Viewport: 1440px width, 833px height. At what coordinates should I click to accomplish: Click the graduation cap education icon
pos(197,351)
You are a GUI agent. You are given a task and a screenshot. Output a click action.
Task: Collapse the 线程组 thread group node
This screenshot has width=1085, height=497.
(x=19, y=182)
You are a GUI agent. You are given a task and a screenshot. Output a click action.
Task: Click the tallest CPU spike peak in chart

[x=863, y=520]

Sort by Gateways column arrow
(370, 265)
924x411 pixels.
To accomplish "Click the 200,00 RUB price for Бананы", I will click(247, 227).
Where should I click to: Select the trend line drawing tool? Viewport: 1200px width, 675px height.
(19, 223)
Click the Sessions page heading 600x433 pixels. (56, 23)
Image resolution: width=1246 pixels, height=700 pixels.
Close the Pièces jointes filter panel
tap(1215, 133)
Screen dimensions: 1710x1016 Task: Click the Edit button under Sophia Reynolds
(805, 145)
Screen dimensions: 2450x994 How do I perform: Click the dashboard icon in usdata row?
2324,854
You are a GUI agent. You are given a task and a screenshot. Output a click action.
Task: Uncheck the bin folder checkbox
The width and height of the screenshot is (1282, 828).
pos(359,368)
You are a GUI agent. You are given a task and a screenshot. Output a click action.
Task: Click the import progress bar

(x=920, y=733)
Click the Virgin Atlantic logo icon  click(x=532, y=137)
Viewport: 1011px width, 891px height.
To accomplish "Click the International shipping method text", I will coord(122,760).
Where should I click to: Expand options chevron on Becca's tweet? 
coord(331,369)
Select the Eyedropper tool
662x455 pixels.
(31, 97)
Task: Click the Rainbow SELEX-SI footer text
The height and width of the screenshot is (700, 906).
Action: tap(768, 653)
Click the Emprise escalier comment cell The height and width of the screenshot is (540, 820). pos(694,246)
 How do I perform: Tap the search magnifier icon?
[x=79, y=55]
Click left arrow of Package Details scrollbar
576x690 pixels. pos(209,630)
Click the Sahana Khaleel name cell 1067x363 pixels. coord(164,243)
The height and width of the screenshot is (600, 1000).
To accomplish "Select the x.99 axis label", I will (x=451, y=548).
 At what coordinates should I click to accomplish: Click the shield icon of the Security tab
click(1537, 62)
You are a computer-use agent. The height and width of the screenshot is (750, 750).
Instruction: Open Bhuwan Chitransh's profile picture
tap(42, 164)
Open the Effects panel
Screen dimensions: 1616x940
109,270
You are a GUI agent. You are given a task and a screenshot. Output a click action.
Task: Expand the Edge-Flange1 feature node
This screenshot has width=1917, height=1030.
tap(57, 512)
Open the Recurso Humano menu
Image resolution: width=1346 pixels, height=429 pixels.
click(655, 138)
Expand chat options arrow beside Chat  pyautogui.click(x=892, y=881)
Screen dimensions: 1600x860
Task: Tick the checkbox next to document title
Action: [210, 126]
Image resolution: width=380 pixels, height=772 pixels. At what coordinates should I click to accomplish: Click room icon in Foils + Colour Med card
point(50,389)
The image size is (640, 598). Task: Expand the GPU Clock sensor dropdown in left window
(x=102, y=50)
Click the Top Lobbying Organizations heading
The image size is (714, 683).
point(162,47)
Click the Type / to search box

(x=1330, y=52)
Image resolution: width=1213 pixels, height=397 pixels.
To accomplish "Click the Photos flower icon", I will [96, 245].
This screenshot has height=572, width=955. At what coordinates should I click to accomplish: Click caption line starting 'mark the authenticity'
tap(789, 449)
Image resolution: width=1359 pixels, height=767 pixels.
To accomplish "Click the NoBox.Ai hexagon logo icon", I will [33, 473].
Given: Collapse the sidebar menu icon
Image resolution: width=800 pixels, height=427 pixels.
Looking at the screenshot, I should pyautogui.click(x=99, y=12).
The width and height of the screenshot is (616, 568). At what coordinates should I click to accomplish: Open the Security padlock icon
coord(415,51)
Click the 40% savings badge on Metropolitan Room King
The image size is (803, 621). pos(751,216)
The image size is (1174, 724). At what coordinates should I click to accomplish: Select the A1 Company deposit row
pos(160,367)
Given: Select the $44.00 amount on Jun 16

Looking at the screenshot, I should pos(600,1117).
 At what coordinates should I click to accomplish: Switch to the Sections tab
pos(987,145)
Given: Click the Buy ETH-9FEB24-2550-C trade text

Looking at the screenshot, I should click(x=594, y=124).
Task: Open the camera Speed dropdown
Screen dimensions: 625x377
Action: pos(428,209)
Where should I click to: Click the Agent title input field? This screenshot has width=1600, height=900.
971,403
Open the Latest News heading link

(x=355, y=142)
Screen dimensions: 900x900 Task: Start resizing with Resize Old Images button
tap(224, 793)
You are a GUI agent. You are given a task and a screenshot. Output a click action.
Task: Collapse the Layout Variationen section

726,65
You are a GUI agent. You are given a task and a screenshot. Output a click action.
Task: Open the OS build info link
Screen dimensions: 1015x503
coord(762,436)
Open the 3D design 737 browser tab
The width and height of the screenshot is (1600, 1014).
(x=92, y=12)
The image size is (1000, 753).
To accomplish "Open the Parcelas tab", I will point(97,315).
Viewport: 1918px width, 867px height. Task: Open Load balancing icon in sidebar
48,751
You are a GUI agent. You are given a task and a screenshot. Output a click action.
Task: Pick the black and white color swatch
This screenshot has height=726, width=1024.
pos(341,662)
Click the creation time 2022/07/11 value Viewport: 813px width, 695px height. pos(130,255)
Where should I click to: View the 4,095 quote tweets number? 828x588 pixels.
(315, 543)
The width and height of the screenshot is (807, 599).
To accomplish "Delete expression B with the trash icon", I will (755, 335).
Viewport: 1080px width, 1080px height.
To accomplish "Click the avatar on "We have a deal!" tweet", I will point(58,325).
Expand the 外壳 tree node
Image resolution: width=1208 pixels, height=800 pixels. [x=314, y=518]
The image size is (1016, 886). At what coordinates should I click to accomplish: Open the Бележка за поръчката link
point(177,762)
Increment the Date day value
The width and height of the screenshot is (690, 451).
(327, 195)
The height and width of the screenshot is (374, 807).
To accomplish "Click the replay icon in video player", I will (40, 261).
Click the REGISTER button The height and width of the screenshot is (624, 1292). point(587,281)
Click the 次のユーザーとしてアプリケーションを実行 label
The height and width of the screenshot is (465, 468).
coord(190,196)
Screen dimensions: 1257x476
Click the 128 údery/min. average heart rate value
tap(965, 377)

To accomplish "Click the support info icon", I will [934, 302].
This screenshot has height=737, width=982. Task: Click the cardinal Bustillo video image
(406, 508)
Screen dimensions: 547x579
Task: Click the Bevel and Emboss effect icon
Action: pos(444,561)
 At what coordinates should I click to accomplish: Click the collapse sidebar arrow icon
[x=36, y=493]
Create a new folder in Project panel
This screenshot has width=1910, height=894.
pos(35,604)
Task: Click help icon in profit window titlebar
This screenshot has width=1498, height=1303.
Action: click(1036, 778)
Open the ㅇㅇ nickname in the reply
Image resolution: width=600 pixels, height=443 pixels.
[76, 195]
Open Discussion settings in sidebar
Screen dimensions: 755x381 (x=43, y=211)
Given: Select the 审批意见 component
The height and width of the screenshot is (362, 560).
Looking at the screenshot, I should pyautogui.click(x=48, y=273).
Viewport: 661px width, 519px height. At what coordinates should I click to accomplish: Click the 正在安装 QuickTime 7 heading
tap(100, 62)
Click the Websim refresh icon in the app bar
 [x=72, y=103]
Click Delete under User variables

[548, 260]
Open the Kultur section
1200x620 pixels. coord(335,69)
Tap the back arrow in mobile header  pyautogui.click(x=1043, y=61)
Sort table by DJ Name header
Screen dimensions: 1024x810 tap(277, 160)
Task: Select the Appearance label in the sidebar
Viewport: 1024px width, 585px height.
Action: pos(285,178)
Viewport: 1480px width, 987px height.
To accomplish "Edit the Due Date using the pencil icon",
----
[REQUIREMENT]
Write the data out again in full and exactly.

[RESULT OF THIS TASK]
Viewport: 1440px width, 833px height. At what coordinates should I click to accomplish: Click the graduation cap education icon
pos(197,351)
You are a GUI agent. You are given a task and a screenshot. Output a click action.
Task: Collapse the 线程组 thread group node
This screenshot has width=1085, height=497.
(x=19, y=182)
You are a GUI agent. You are given a task and a screenshot. Output a click action.
Task: Click the tallest CPU spike peak in chart

[x=863, y=520]

Sort by Gateways column arrow
(370, 265)
924x411 pixels.
To accomplish "Click the 200,00 RUB price for Бананы", I will click(247, 227).
Where should I click to: Select the trend line drawing tool? Viewport: 1200px width, 675px height.
(19, 223)
Click the Sessions page heading 600x433 pixels. (56, 23)
Image resolution: width=1246 pixels, height=700 pixels.
Close the Pièces jointes filter panel
tap(1215, 133)
Screen dimensions: 1710x1016 Task: Click the Edit button under Sophia Reynolds
(805, 145)
Screen dimensions: 2450x994 How do I perform: Click the dashboard icon in usdata row?
2324,854
You are a GUI agent. You are given a task and a screenshot. Output a click action.
Task: Uncheck the bin folder checkbox
The width and height of the screenshot is (1282, 828).
pos(359,368)
You are a GUI agent. You are given a task and a screenshot. Output a click action.
Task: Click the import progress bar

(x=920, y=733)
Click the Virgin Atlantic logo icon  click(x=532, y=137)
Viewport: 1011px width, 891px height.
To accomplish "Click the International shipping method text", I will coord(122,760).
Where should I click to: Expand options chevron on Becca's tweet? 
coord(331,369)
Select the Eyedropper tool
662x455 pixels.
(31, 97)
Task: Click the Rainbow SELEX-SI footer text
The height and width of the screenshot is (700, 906).
Action: tap(768, 653)
Click the Emprise escalier comment cell The height and width of the screenshot is (540, 820). pos(694,246)
 How do I perform: Tap the search magnifier icon?
[x=79, y=55]
Click left arrow of Package Details scrollbar
576x690 pixels. pos(209,630)
Click the Sahana Khaleel name cell 1067x363 pixels. coord(164,243)
The height and width of the screenshot is (600, 1000).
To accomplish "Select the x.99 axis label", I will (x=451, y=548).
 At what coordinates should I click to accomplish: Click the shield icon of the Security tab
click(1537, 62)
You are a computer-use agent. The height and width of the screenshot is (750, 750).
Instruction: Open Bhuwan Chitransh's profile picture
tap(42, 164)
Open the Effects panel
Screen dimensions: 1616x940
109,270
You are a GUI agent. You are given a task and a screenshot. Output a click action.
Task: Expand the Edge-Flange1 feature node
This screenshot has width=1917, height=1030.
tap(57, 512)
Open the Recurso Humano menu
Image resolution: width=1346 pixels, height=429 pixels.
click(655, 138)
Expand chat options arrow beside Chat  pyautogui.click(x=892, y=881)
Screen dimensions: 1600x860
Task: Tick the checkbox next to document title
Action: [210, 126]
Image resolution: width=380 pixels, height=772 pixels. At what coordinates should I click to accomplish: Click room icon in Foils + Colour Med card
point(50,389)
The image size is (640, 598). Task: Expand the GPU Clock sensor dropdown in left window
(x=102, y=50)
Click the Top Lobbying Organizations heading
The image size is (714, 683).
point(162,47)
Click the Type / to search box

(x=1330, y=52)
Image resolution: width=1213 pixels, height=397 pixels.
To accomplish "Click the Photos flower icon", I will [96, 245].
This screenshot has height=572, width=955. At what coordinates should I click to accomplish: Click caption line starting 'mark the authenticity'
tap(789, 449)
Image resolution: width=1359 pixels, height=767 pixels.
To accomplish "Click the NoBox.Ai hexagon logo icon", I will [33, 473].
Given: Collapse the sidebar menu icon
Image resolution: width=800 pixels, height=427 pixels.
Looking at the screenshot, I should pyautogui.click(x=99, y=12).
The width and height of the screenshot is (616, 568). At what coordinates should I click to accomplish: Open the Security padlock icon
coord(415,51)
Click the 40% savings badge on Metropolitan Room King
The image size is (803, 621). pos(751,216)
The image size is (1174, 724). At what coordinates should I click to accomplish: Select the A1 Company deposit row
pos(160,367)
Given: Select the $44.00 amount on Jun 16

Looking at the screenshot, I should pos(600,1117).
 At what coordinates should I click to accomplish: Switch to the Sections tab
pos(987,145)
Given: Click the Buy ETH-9FEB24-2550-C trade text

Looking at the screenshot, I should click(x=594, y=124).
Task: Open the camera Speed dropdown
Screen dimensions: 625x377
Action: pos(428,209)
Where should I click to: Click the Agent title input field? This screenshot has width=1600, height=900.
971,403
Open the Latest News heading link

(x=355, y=142)
Screen dimensions: 900x900 Task: Start resizing with Resize Old Images button
tap(224, 793)
You are a GUI agent. You are given a task and a screenshot. Output a click action.
Task: Collapse the Layout Variationen section

726,65
You are a GUI agent. You are given a task and a screenshot. Output a click action.
Task: Open the OS build info link
Screen dimensions: 1015x503
coord(762,436)
Open the 3D design 737 browser tab
The width and height of the screenshot is (1600, 1014).
(x=92, y=12)
The image size is (1000, 753).
To accomplish "Open the Parcelas tab", I will point(97,315).
Viewport: 1918px width, 867px height. Task: Open Load balancing icon in sidebar
48,751
You are a GUI agent. You are given a task and a screenshot. Output a click action.
Task: Pick the black and white color swatch
This screenshot has height=726, width=1024.
pos(341,662)
Click the creation time 2022/07/11 value Viewport: 813px width, 695px height. pos(130,255)
Where should I click to: View the 4,095 quote tweets number? 828x588 pixels.
(315, 543)
The width and height of the screenshot is (807, 599).
To accomplish "Delete expression B with the trash icon", I will (755, 335).
Viewport: 1080px width, 1080px height.
To accomplish "Click the avatar on "We have a deal!" tweet", I will point(58,325).
Expand the 外壳 tree node
Image resolution: width=1208 pixels, height=800 pixels. [x=314, y=518]
The image size is (1016, 886). At what coordinates should I click to accomplish: Open the Бележка за поръчката link
point(177,762)
Increment the Date day value
The width and height of the screenshot is (690, 451).
(327, 195)
The height and width of the screenshot is (374, 807).
To accomplish "Click the replay icon in video player", I will (40, 261).
Click the REGISTER button The height and width of the screenshot is (624, 1292). point(587,281)
Click the 次のユーザーとしてアプリケーションを実行 label
The height and width of the screenshot is (465, 468).
coord(190,196)
Screen dimensions: 1257x476
Click the 128 údery/min. average heart rate value
tap(965, 377)

To accomplish "Click the support info icon", I will [934, 302].
This screenshot has height=737, width=982. Task: Click the cardinal Bustillo video image
(406, 508)
Screen dimensions: 547x579
Task: Click the Bevel and Emboss effect icon
Action: pos(444,561)
 At what coordinates should I click to accomplish: Click the collapse sidebar arrow icon
[x=36, y=493]
Create a new folder in Project panel
This screenshot has width=1910, height=894.
pos(35,604)
Task: Click help icon in profit window titlebar
This screenshot has width=1498, height=1303.
Action: click(1036, 778)
Open the ㅇㅇ nickname in the reply
Image resolution: width=600 pixels, height=443 pixels.
[76, 195]
Open Discussion settings in sidebar
Screen dimensions: 755x381 (x=43, y=211)
Given: Select the 审批意见 component
The height and width of the screenshot is (362, 560).
Looking at the screenshot, I should pyautogui.click(x=48, y=273).
Viewport: 661px width, 519px height. At what coordinates should I click to accomplish: Click the 正在安装 QuickTime 7 heading
tap(100, 62)
Click the Websim refresh icon in the app bar
 [x=72, y=103]
Click Delete under User variables

[548, 260]
Open the Kultur section
1200x620 pixels. coord(335,69)
Tap the back arrow in mobile header  pyautogui.click(x=1043, y=61)
Sort table by DJ Name header
Screen dimensions: 1024x810 tap(277, 160)
Task: Select the Appearance label in the sidebar
Viewport: 1024px width, 585px height.
Action: pos(285,178)
Viewport: 1480px width, 987px height.
To accomplish "Edit the Due Date using the pencil icon",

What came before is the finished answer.